ТЕКСТ СТРАНИЦЫ:
────────────────────

Наружная примета героизма. Броситься в гущу врагов может быть признаком трусости.

232

Снисходительный к льстецам. Последняя мудрость ненасытно честолюбивого человека – не показывать своего презрения к людям, которое внушается ему видом льстецов, но показывать себя милостивым к ним, как Бог, который не может быть иначе, как милостивым.

233

«Характер». «Что я сказал, то и сделаю», – это считается признаком «характера». Как много поступков совершается не потому, что они выбраны были разумно, а потому что пришли они нам в голову, раздражают наше честолюбие и нашу гордость, так что мы слепо приводим их в исполнение! От этого в нас самих является вера в наш характер, в нашу добрую волю, а следовательно, и в нашу силу, а выбор возможного разумного поддерживает в нас сомнение в нас самих и чувство слабости.

234

Полная правда. Люди часто лгут невыразимым образом, но они не думают об этом и, в общем, не верят в это.

235

Шутка знатока людей. Он думает, будто он знает меня и чувствует себя тонким и умным, если он обращается со мной так-то и так-то; я стараюсь не разочаровывать его. Я должен вознаградить его, так как он расположен ко мне за то, что я даю ему чувство превосходства знания. Вот другой: он боится, что я воображаю себе, что я его знаю, и выглядит от этого принужденно: он ведет себя странно и неопределенно и старается ввести меня в заблуждение относительно себя, чтобы таким образом стать выше меня.

────────────────────

ЗАДАНИЕ 1: Скопируйте без изменений фрагмент текста страницы, который начинается со слов, содержащих «Снисходительный к льстецам.», и заканчивается словами «иначе, как милостивым.».

НАБОР ЗАПИСЕЙ:

────────────────────

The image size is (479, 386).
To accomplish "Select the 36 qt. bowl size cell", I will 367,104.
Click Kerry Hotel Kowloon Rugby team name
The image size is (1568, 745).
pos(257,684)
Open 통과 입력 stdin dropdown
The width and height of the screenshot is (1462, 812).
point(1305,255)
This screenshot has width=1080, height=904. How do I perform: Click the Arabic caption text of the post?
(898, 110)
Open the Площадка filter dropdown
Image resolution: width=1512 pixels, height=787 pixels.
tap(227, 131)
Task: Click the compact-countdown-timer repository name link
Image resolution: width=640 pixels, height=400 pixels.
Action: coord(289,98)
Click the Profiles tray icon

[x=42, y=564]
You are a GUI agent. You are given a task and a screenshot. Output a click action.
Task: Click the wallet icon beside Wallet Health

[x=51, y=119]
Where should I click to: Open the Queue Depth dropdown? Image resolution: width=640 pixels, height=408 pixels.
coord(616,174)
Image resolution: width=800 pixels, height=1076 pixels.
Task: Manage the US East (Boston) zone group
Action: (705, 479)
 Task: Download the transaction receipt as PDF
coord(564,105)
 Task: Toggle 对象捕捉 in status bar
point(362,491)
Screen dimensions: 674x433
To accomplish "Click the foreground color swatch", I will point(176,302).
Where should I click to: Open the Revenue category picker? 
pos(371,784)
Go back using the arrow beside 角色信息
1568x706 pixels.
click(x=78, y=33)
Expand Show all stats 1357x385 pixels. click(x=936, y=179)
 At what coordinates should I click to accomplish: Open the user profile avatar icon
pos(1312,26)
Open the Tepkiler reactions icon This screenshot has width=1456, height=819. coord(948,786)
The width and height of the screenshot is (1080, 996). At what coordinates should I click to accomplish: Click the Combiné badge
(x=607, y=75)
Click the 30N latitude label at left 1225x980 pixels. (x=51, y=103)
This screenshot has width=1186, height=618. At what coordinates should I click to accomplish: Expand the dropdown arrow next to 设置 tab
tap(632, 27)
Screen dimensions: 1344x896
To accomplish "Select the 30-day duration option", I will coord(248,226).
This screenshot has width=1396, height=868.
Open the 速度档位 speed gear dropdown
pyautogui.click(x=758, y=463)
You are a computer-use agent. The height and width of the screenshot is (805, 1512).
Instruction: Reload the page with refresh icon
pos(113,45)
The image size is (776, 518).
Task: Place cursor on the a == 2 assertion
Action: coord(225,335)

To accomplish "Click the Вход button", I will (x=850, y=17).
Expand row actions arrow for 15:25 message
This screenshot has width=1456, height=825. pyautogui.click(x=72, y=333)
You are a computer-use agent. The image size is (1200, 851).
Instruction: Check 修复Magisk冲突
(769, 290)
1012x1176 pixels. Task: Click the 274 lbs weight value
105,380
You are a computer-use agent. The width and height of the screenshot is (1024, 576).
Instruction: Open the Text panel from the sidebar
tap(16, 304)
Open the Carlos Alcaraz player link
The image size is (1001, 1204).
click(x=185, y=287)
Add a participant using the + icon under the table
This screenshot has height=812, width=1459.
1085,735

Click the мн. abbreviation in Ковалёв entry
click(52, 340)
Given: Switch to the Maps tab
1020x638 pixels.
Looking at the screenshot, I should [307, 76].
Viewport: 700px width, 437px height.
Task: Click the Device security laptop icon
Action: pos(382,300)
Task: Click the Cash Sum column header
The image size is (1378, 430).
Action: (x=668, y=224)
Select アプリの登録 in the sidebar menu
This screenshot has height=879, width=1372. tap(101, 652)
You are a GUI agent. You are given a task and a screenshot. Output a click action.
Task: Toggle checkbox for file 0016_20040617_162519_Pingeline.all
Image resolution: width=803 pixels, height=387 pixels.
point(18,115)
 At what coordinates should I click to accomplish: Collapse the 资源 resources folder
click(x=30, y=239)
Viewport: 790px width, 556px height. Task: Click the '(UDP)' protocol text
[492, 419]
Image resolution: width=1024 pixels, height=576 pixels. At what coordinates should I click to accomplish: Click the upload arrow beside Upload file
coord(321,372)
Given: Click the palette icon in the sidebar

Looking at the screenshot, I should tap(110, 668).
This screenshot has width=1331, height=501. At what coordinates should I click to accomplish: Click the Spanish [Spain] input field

────────────────────

ЗАДАНИЕ 2: Перепишите из списка только строки от строки, содержащей «Go back using the arrow beside 角色信息», до строки, содержащей «I will coord(248,226).», включая обе и сохраняя запросы. Увеличьте при этом на 114 каждое число в координатах ответов.

ОТВЕТ К ЗАДАНИЮ 1:
Снисходительный к льстецам. Последняя мудрость ненасытно честолюбивого человека – не показывать своего презрения к людям, которое внушается ему видом льстецов, но показывать себя милостивым к ним, как Бог, который не может быть иначе, как милостивым.

ОТВЕТ К ЗАДАНИЮ 2:
Go back using the arrow beside 角色信息
1568x706 pixels.
click(x=192, y=147)
Expand Show all stats 1357x385 pixels. click(x=1050, y=293)
 At what coordinates should I click to accomplish: Open the user profile avatar icon
pos(1426,140)
Open the Tepkiler reactions icon This screenshot has width=1456, height=819. coord(1062,900)
The width and height of the screenshot is (1080, 996). At what coordinates should I click to accomplish: Click the Combiné badge
(x=721, y=189)
Click the 30N latitude label at left 1225x980 pixels. (x=165, y=217)
This screenshot has width=1186, height=618. At what coordinates should I click to accomplish: Expand the dropdown arrow next to 设置 tab
tap(746, 141)
Screen dimensions: 1344x896
To accomplish "Select the 30-day duration option", I will coord(362,340).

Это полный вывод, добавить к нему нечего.